Une tomate qui noircit du côté opposé au pédoncule n’est pas forcément atteinte d’une maladie contagieuse. Si la tache est sombre, sèche, aplatie ou légèrement creusée, il s’agit souvent de nécrose apicale, couramment appelée « cul noir ». Le fruit atteint ne redeviendra pas sain, mais les suivants peuvent être épargnés.
Le geste prioritaire consiste à rendre l’humidité du substrat plus régulière, sans noyer les racines. Le problème vient fréquemment d’un calcium insuffisamment acheminé vers le fruit pendant sa formation, notamment après des alternances entre sécheresse et excès d’eau. Ajouter du calcium sans diagnostic n’est donc pas une solution automatique.
Le signe qui doit faire penser à une nécrose apicale
La lésion commence à l’extrémité florale, là où se trouvait la fleur. Elle peut d’abord paraître brunâtre et aqueuse, puis devenir noire, coriace et enfoncée. Elle n’a pas l’aspect d’une tache qui progresse de feuille en feuille ou d’un duvet de moisissure ; ce repère aide à ne pas confondre le cul noir avec une maladie fongique.
La nécrose apicale est un désordre physiologique. Le fruit manque de calcium au moment où ses cellules se construisent. Cela ne prouve pas, à lui seul, que le sol est pauvre en calcium : l’eau permet son transport depuis les racines, et une forte variation de disponibilité de l’eau peut perturber ce mécanisme.
Pourquoi l’arrosage est souvent en cause
Une tomate installée dans une terre très sèche puis abondamment arrosée subit un changement brutal. La même situation peut arriver en pot, où la motte chauffe et sèche bien plus vite qu’en pleine terre. Chaleur, racines abîmées, excès d’engrais ou concurrence entre une croissance végétative très rapide et les fruits peuvent également jouer un rôle.

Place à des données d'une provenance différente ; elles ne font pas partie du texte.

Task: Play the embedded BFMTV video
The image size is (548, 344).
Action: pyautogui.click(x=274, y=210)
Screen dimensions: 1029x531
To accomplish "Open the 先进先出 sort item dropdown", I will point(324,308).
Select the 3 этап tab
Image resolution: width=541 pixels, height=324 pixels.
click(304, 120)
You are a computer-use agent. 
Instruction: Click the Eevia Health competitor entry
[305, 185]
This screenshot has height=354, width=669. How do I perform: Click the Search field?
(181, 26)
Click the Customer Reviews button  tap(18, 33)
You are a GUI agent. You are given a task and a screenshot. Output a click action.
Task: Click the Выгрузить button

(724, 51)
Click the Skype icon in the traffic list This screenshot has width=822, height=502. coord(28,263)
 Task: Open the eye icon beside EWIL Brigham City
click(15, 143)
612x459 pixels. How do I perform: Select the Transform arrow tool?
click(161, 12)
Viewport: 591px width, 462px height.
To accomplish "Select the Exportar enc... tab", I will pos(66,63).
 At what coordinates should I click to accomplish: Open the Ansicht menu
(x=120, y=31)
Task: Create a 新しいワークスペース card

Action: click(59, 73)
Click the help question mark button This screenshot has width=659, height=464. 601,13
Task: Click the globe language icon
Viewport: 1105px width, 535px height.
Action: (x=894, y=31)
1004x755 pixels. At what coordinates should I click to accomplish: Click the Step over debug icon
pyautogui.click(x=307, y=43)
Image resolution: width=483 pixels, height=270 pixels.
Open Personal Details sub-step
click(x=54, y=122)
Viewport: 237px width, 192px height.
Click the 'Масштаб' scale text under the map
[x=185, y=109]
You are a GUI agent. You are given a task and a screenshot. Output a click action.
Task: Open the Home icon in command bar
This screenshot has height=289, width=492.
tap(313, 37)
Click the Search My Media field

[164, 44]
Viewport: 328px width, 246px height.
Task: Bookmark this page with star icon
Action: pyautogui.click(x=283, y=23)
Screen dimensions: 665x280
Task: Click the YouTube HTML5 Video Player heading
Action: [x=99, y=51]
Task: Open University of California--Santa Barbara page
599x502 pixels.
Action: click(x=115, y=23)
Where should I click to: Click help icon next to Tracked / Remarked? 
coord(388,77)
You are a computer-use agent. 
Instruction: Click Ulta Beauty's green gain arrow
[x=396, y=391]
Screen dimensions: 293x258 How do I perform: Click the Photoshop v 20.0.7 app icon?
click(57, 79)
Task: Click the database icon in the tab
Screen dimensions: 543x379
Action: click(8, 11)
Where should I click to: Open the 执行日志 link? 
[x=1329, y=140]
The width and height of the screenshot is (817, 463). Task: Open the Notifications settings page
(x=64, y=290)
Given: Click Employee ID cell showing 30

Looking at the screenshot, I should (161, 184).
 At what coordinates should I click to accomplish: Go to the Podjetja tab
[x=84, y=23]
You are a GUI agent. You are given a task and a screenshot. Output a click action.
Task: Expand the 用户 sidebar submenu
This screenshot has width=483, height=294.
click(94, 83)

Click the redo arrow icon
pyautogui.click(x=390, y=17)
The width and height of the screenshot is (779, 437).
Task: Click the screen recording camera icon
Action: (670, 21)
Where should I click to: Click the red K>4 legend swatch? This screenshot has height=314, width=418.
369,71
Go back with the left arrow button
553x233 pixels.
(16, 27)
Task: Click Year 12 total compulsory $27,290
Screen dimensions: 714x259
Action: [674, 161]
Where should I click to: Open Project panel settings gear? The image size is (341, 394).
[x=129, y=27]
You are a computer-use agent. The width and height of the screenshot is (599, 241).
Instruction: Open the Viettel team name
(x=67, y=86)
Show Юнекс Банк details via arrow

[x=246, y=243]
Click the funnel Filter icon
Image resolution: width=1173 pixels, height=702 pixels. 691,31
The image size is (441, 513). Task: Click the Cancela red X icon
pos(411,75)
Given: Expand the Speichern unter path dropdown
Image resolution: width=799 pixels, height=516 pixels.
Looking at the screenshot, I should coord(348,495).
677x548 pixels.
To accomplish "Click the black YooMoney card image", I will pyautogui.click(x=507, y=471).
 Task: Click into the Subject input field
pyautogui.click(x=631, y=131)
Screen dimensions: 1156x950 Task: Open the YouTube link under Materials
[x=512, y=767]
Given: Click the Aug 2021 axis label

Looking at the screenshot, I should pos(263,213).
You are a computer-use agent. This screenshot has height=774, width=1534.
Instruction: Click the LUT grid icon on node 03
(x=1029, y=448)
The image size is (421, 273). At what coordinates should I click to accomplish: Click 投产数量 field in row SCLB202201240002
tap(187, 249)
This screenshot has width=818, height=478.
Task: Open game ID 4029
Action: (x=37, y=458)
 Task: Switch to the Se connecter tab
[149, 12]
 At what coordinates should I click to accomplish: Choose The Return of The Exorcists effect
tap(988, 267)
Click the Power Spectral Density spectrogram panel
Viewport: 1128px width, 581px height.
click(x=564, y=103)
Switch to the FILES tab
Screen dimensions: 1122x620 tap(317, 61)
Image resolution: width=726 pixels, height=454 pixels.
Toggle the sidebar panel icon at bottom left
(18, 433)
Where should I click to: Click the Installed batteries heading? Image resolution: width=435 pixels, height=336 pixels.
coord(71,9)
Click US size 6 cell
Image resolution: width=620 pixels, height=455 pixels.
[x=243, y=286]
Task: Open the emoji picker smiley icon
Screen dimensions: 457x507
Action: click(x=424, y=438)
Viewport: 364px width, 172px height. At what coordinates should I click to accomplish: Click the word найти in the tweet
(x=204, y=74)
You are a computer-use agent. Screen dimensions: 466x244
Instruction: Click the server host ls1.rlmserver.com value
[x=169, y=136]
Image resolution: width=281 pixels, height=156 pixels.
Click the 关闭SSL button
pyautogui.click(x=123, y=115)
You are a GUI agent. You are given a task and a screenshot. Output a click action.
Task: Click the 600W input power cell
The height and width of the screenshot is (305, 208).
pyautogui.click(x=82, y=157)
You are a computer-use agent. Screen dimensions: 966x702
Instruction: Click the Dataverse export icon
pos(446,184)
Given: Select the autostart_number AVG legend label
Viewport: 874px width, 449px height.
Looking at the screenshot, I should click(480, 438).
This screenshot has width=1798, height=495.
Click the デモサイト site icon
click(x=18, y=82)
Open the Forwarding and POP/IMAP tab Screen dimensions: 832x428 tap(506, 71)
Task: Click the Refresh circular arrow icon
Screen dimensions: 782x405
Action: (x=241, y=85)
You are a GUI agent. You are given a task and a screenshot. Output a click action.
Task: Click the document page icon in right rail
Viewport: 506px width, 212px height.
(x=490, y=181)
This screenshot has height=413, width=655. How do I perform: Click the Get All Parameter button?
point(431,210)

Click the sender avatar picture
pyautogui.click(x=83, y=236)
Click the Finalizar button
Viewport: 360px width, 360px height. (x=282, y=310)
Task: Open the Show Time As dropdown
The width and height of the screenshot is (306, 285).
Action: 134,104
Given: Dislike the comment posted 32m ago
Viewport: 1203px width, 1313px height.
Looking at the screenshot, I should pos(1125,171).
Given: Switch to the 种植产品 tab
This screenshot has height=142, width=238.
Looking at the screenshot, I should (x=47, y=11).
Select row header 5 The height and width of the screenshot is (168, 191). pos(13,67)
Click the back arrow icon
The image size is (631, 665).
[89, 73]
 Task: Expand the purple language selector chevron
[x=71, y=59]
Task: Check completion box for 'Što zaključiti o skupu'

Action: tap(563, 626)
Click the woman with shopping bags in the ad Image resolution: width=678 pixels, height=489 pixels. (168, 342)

Il n’existe donc pas une quantité universelle d’eau par plant. Le bon objectif est un sol humide en profondeur, puis surveillé avant que la motte ne se dessèche complètement. L’arrosage lent au pied, plutôt que de petits apports superficiels et irréguliers, aide à maintenir cette continuité.
Ce qu’il faut faire maintenant
- Retirez les fruits très atteints : ils ne se répareront pas et ne sont pas un indicateur utile de la suite de la récolte.
- Vérifiez l’humidité sous la surface avant d’arroser, surtout dans les pots.
- Arrosez suffisamment pour humidifier la zone racinaire, puis laissez l’excédent s’évacuer.
- Posez un paillage adapté pour limiter les à-coups de sécheresse et les éclaboussures.
- Évitez de multiplier les engrais ou amendements sans connaître l’état du sol.
Un paillage ne remplace pas l’arrosage, mais il ralentit l’évaporation. En pleine terre comme en bac, il peut rendre le rythme plus stable. Dans un pot, assurez-vous aussi que l’eau ne stagne pas dans une soucoupe : des racines asphyxiées absorbent mal l’eau et les éléments minéraux.
Les fausses bonnes idées à éviter
Les traitements foliaires ou les recettes à base de coquilles d’œufs sont souvent proposés comme remède immédiat. Or un fruit déjà touché ne peut pas être réparé, et les recommandations universitaires soulignent que l’origine peut être une difficulté de transport du calcium plutôt qu’une absence de calcium dans le sol. Une analyse de sol devient pertinente si le trouble se répète malgré une humidité régulière.
Ne confondez pas non plus régularité et arrosage quotidien automatique. La fréquence dépend du volume de sol, de la météo, du stade de croissance et de la capacité de drainage. Un contrôle de la motte est plus instructif qu’un calendrier rigide.
Observer les prochains bouquets
Les tomates formées après la correction sont le meilleur indicateur. Si les nouveaux fruits se développent sans tache, la plante a probablement retrouvé un fonctionnement plus stable. Si le problème se répète sur de nombreux fruits, il faut examiner le substrat, le drainage, les apports d’engrais et, si nécessaire, demander un conseil fondé sur une analyse de sol.